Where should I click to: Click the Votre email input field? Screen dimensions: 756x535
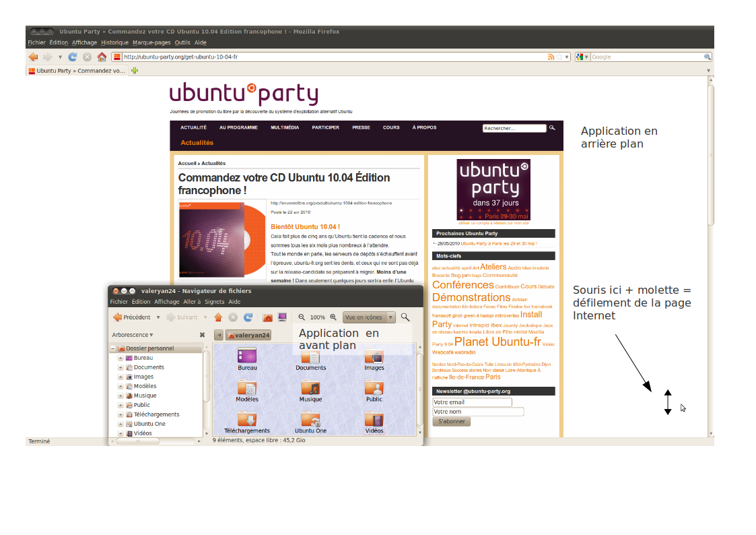click(472, 402)
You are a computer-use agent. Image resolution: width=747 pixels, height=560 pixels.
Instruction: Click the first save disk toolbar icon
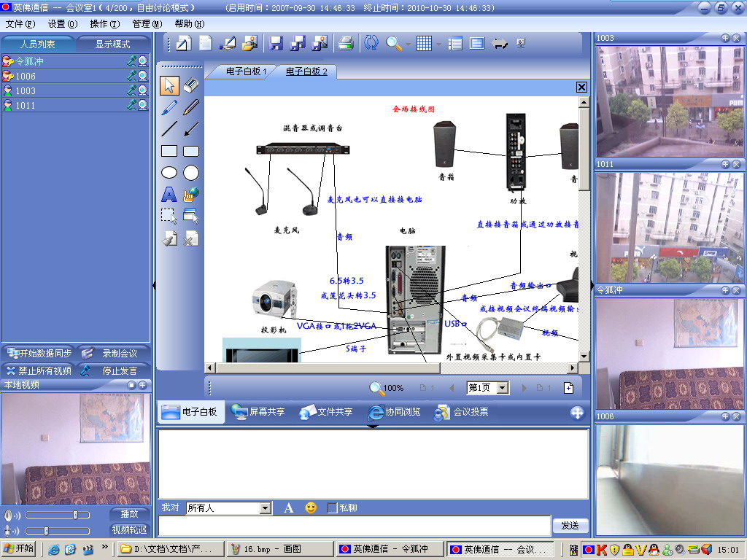coord(276,43)
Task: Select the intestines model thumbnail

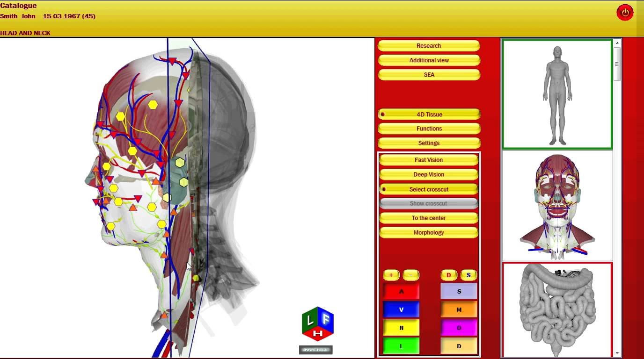Action: (x=557, y=310)
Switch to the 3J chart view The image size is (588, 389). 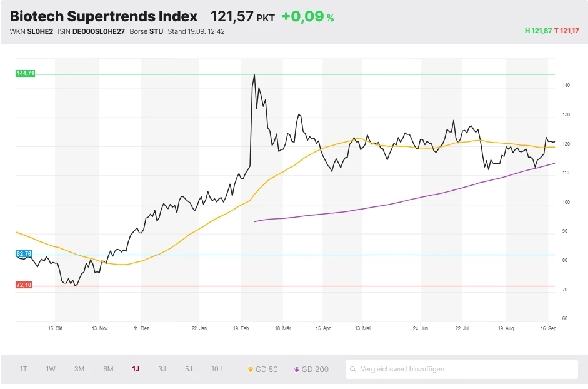pos(161,369)
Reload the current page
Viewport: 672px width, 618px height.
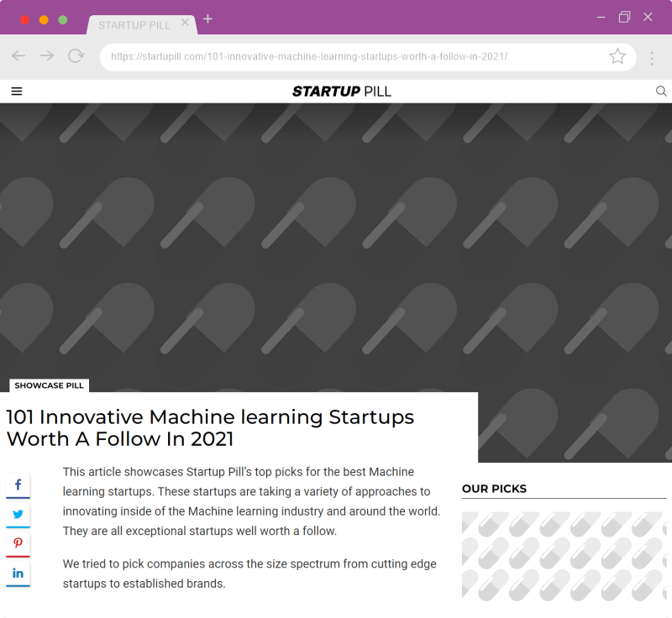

*YOUR INSTRUCTIONS*. Each line above that contains the word "width" must be copied.

*WRITTEN SOLUTION*.
You are a computer-use agent. Image resolution: width=747 pixels, height=560 pixels.
Viewport: 672px width, 618px height.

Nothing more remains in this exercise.